In March 2021, the majority of eligible Americans got their third and last (so far) economic stimulus check. At the time, the Biden administration had approved $1.9 trillion in legislation. The bill provided a $1,400 payout for any American who fell below a specified income level. The IRS online tracker tool may always be used to check on the progress of such checks.
However, over a year later, some people are still waiting for their money. If you’ve been waiting for your stimulus check for months, wanting to use the cash to pay bills or pay off debt, but haven’t yet gotten it, here’s why.
Some common reasons you haven’t received a stimulus check, yet
You didn’t qualify for the final round of stimuli, which is the most typical cause for skipping a check. Previously, single filers with income up to $100,000 and joint filers with income up to $200,000 could get checks. The third payment decreased the minimum and maximum payments to $80,000 and $160,000, respectively. As a result, although you may have qualified for the first two rounds, you did not qualify for the third.
A lack of a tax return is another cause for missing a check. Even if you lived below the poverty line the prior year — considerably below the payment level — the IRS didn’t consider you for stimulus if you didn’t submit a return. Americans under the age of 65 who earned less than $12,400 in 2020 were theoretically exempt from filing a tax return. Even if you submit a late return, you may still resolve this issue.
Internal communication issues between the SS administration and the IRS also caused delays in the processing of stimulus cheques for Social Security applicants. If you’re retired and receiving Social Security but haven’t gotten your payment, it’s worth looking into.
A change of residence or bank account is the fourth most prevalent cause of processing delays. The IRS can only work with the information that is provided to them. By going online and creating an account in the IRS’s user portal, you can ensure that the IRS has all of your important information. You can view all they see and double-check your information there.

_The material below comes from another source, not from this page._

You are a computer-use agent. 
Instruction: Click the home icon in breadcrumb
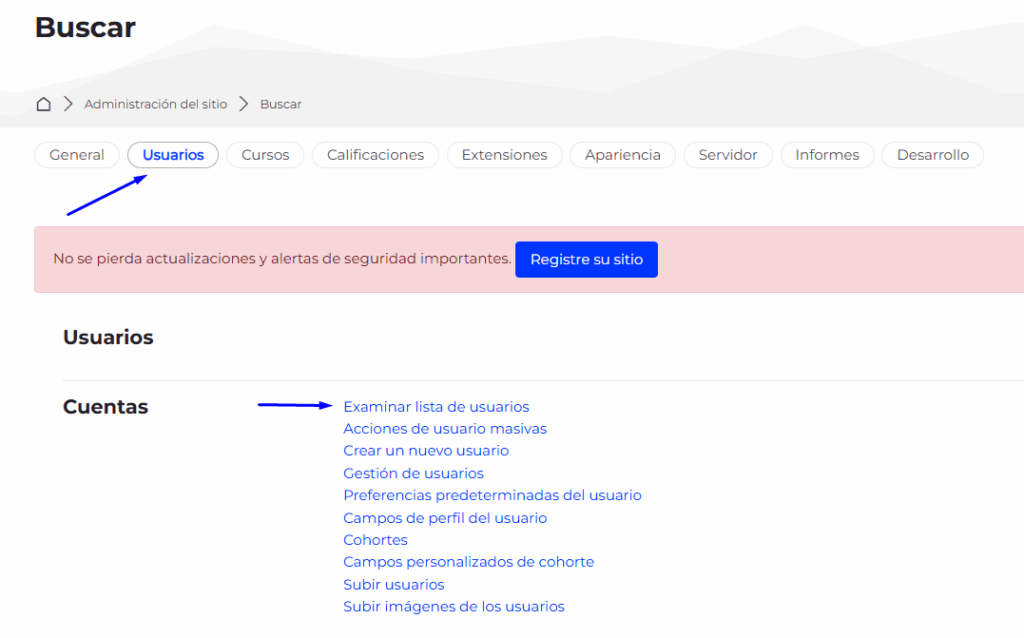(43, 104)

In a similar vein to the previous explanation, taxpayers who do not have any direct deposit banking information may not have gotten a check because it was misplaced in the mail. Paper checks and preloaded debit cards are often misplaced or abandoned. Check with the IRS to see where you stand.
Less common, but still-possible reasons for the delay
Processing problems inside banks are the sixth cause of delays. JPMorgan Chase and Wells Fargo, for example, future-dated their checks to match the IRS’s official payment date. As a result, monies were artificially held back and, in some situations, may never have been delivered.
The money was initially claimed by a debt collector on the seventh day. The third payment was available for debt collectors to obtain if the courts were monitoring a significant debt load. Collectors were not permitted to claim the first two payments.
Finally, it’s possible that the IRS hasn’t yet sent the cheque. The government agency has not yet certified that distribution is complete. As a result, your stimulation check may still be in progress.